Écouter en entier sur Deezer : http://www.deezer.com/fr/album/6448830

Si vous aimez cet album, vous aimerez peut-être :

  • No Becoming, LEE NOBLE, Sweat Lodge Guru, 2011 / Horrorism, LEE NOBLE, Bathetic Records : En ajoutant ces albums à Ruiner, on obtient un excellent tryptique, bluffant de cohérence, truffé de petites douceurs... comme ce final "Thoughts Like Flies" sur Horrorism à la sensibilité digne d'un Phil Elverum.

  • FamiliarsINEZ LIGHTFOOT, Digitalis Recordings, 2012 : Jackie McDowell, alias Inez Lightfoot, excelle avec sa folk ambient, répétitive, psychédélique, mélange d'instruments traditionnels et d'éléctronique pas si courant pour une sortie du catalogue Digitalis. On la retrouvait d'ailleurs le mois dernier, en format cassette, chez Lee Noble en personne.
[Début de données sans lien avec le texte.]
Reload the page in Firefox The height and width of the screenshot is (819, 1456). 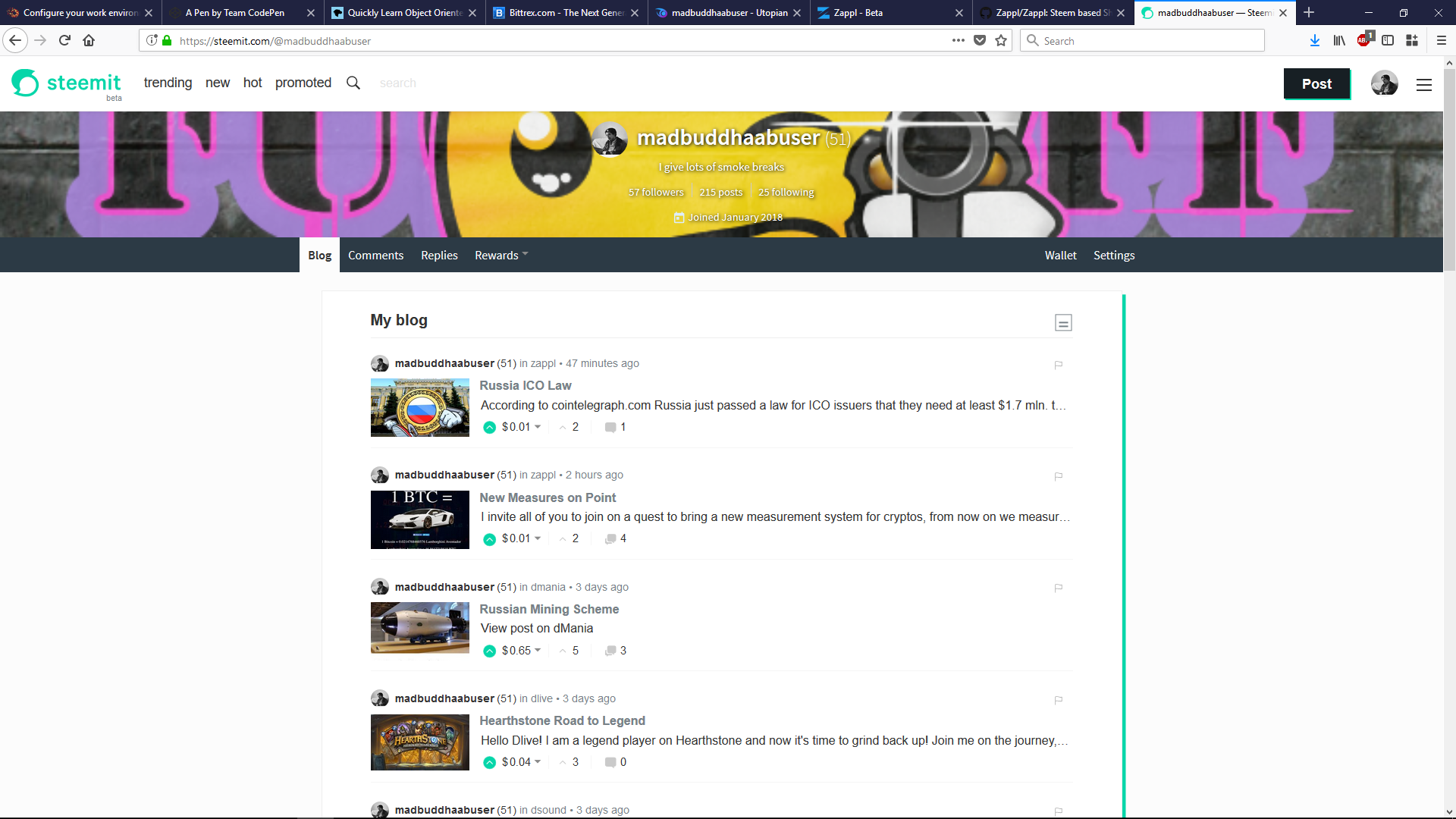coord(64,41)
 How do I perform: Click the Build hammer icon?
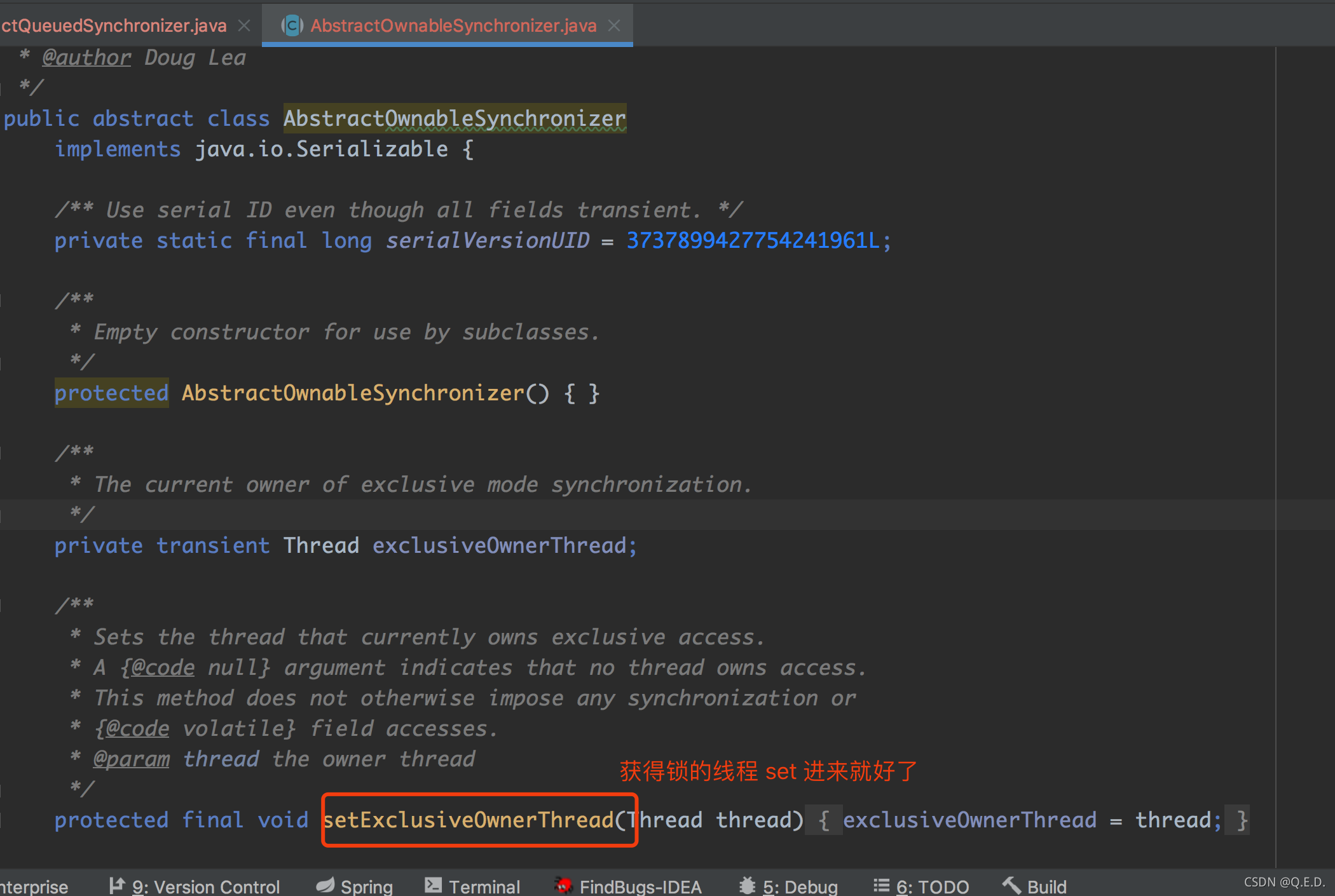(1012, 885)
Soit dit en passant l'artwork de Familiars est merveilleux.

  • The Sunderland Valves, MOONGAZING HARE, Tarkovsky Green, 2013 : Ce qui aurait été très pu devenir mon album de mois janvier (si Blue Willa n'avait pas été là) méritait de toute façon d'etre mentionné un jour. Folk, pop, drone, ambient, noise, c'était évident... en y ajoutant quelques field recordings, des arrangements plus lissés et un coté plus pastoral, religieux. Et plutot que de trop s'étaler on pourrait juste dire, en gage de qualité, qu'il a été 2eme du top albums de janvier chez les amis d'IRM!